Food Waste: Part 2 – Consumption and Solutions

Here’s the second, concluding part of my notes on food waste.

During Consumption

When thinking about food waste, it’s easy to just peg it to the value of the food. This past year was the first time I really had to buy my own groceries. Multiple times, I messed up and didn’t store food properly, or bought too much of it and didn’t eat it fast enough before it got moldy. So when I was throwing away half a bag of green-splotched bagels, my thought was, crap, that’s like two bucks just gone. However when I realize that the faucet has been running all day, I think, crap, that’s a waste of water and energy for water treatment, because I’ve internalized that as the framework to understand water usage. Food waste isn’t a problem because of the dollar value, it’s a bunch of energy expended for no reason at all. So, to throw another analogy at you, it’s not like buying a sword in a video game, and then losing that sword when you die, and having to buy it again. It’s like buying a sword in a video game, and then losing it when you die, and then having all of the assets and coding for that sword deleted from the game, so that the developer has to redesign it and release a patch so you can buy the sword again. I don’t participate in the production of food, so it didn’t hit home to me all the labor that I was throwing in the trash with those bagels—I only knew the value of it as a consumer.

It shouldn’t be surprising that in developed countries, about 30-40% of food waste occurs at the consumption level, which is everything from household meals to restaurants. In restaurants, there are the same problems as at supermarkets re: over-stocking and expiration dates. In households, most cases of food waste can be broken down into a few categories, as outlined in a study of 14 lower-middle income Brazillian families: “(1) excessive purchasing, (2) over-preparation, (3) caring for a pet, (4) avoidance of leftovers and (5) inappropriate food conservation. Several subcategories were also found, including impulse buying, lack of planning and preference for large packages.” So let’s break these down.

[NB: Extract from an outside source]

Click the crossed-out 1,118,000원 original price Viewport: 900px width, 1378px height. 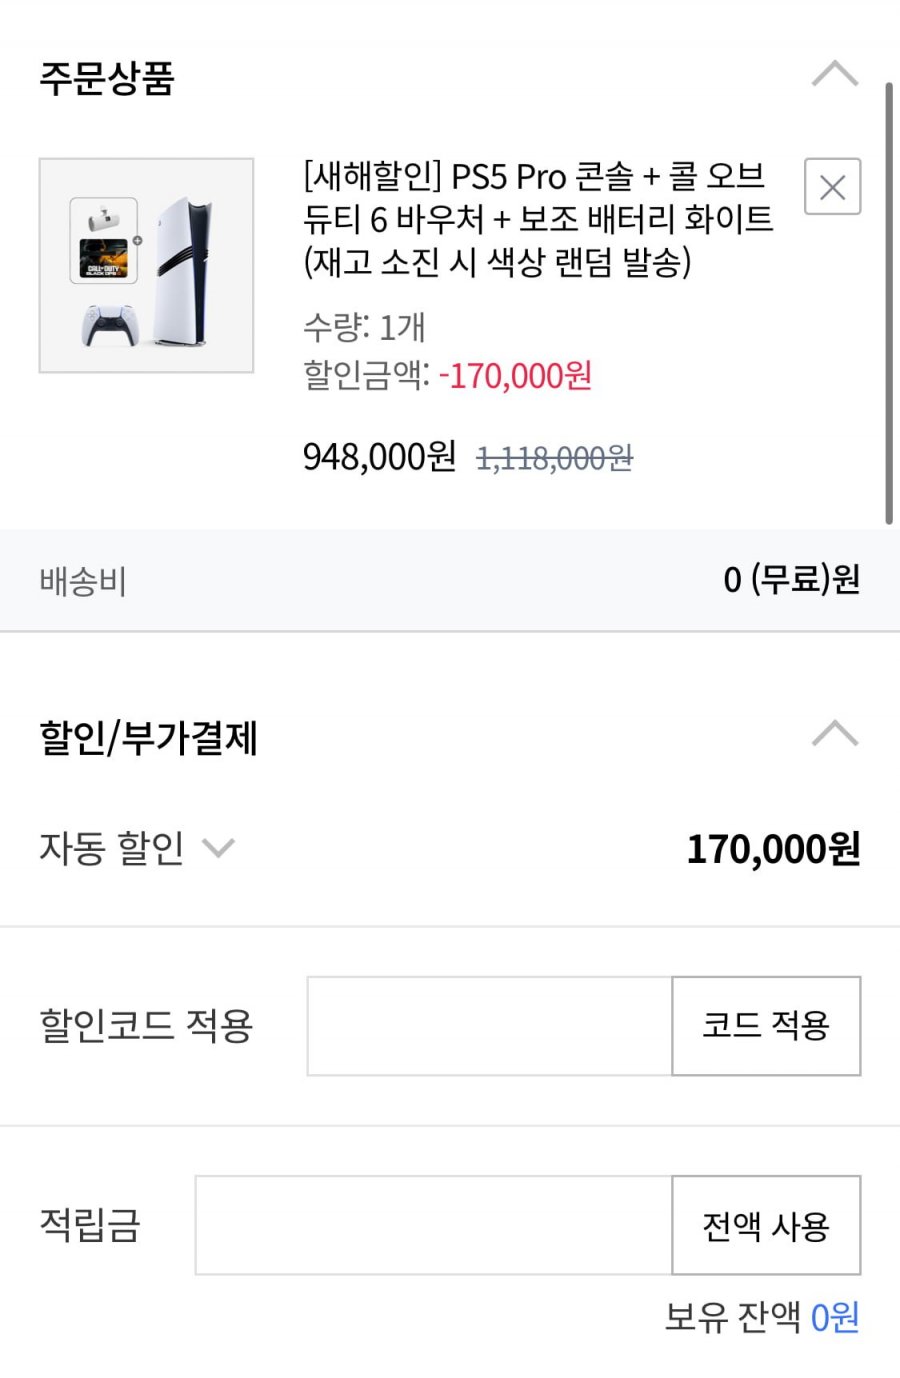click(x=554, y=459)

“Excessive purchasing” is exactly what it sounds like—buying more food than is need, and more food than can be consumed before it goes bad. Ironically, this over-purchasing is often the result of buying in bulk in an effort to save money, or taking advantage of sales or BOGO bargains even when the family already has enough of the product at home. So the savings may be negated by the amount of food wasted. Excessive purchasing is also linked to unplanned shopping excursions—going to the store without a list, as “Only two of the 14 families studied prepare shopping lists.” In a 2012 study on national shopping trends in the US, the Hartman Group found that 69% of women make a list before shopping at a grocery store, and only 52% of men do the same.Read More »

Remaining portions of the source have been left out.